NESSIE (New European Schemes for Signatures, Integrity and Encryption) was a European research project funded from 2000 to 2003 to identify secure cryptographic primitives. The project was comparable to the NIST AES process and the Japanese Government-sponsored CRYPTREC project, but with notable differences from both. In particular, there is both overlap and disagreement between the selections and recommendations from NESSIE and CRYPTREC (as of the August 2003 draft report). The NESSIE participants include some of the foremost active cryptographers in the world, as does the CRYPTREC project.
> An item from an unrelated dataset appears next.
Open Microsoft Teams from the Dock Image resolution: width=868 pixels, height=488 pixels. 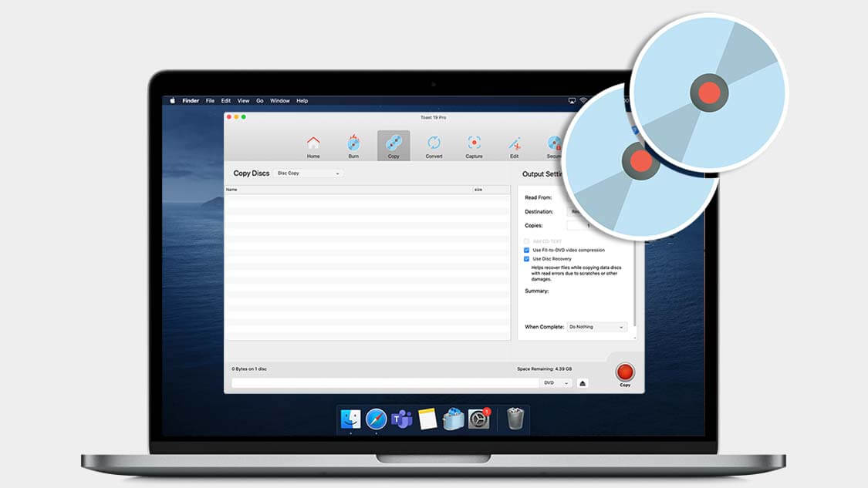(401, 419)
NESSIE was intended to identify and evaluate quality cryptographic designs in several categories, and to that end issued a public call for submissions in March 2000. Forty-two were received, and in February 2003 twelve of the submissions were selected. In addition, five algorithms already publicly known, but not explicitly submitted to the project, were chosen as "selectees". The project has publicly announced that "no weaknesses were found in the selected designs".

Selected algorithms
The selected algorithms and their submitters or developers are listed below. The five already publicly known, but not formally submitted to the project, are marked with a "*". Most may be used by anyone for any purpose without needing to seek a patent license from anyone; a license agreement is needed for those marked with a "#", but the licensors of those have committed to "reasonable non-discriminatory license terms for all interested", according to a NESSIE project press release.
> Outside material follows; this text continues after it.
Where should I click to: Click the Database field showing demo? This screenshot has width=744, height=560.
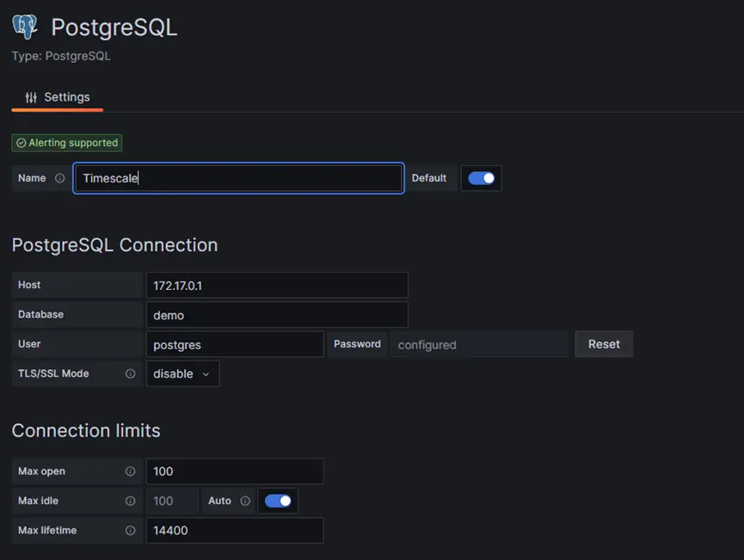(x=276, y=315)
None of the six stream ciphers submitted to NESSIE were selected because every one fell to cryptanalysis.  This surprising result led to the eSTREAM project.

Block ciphers
MISTY1: Mitsubishi Electric
AES*: (Advanced Encryption Standard) (NIST, FIPS Pub 197) (aka Rijndael)
Camellia: Nippon Telegraph and Telephone and Mitsubishi Electric
SHACAL-2: Gemplus

Collision-Resistant Hash Functions
WHIRLPOOL: Scopus Tecnologia S.A. and K.U.Leuven
SHA-256*, SHA-384* and SHA-512*: NSA, (US FIPS 180-2)
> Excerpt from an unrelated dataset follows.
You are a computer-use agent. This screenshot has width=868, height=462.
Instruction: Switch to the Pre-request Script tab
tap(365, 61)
Message Authentication Codes
UMAC: Intel Corp, Univ. of Nevada at Reno, IBM Research Laboratory, Technion Institute, and Univ. of California at Davis
Two-Track-MAC: Katholieke Universiteit Leuven and debis AG
EMAC: Berendschot et al.
HMAC*: (ISO/IEC 9797-1);

Asymmetric encryption schemes
PSEC-KEM: Nippon Telegraph and Telephone Corp
RSA-KEM*: RSA key exchange mechanism (draft of ISO/IEC 18033-2)
ACE Encrypt#: IBM Zurich Research Laboratory

Digital signature algorithms
RSA-PSS: RSA Laboratories
ECDSA: Certicom Corp
SFLASH: Schlumberger Corp (SFLASH was broken in 2007 and should not be used anymore).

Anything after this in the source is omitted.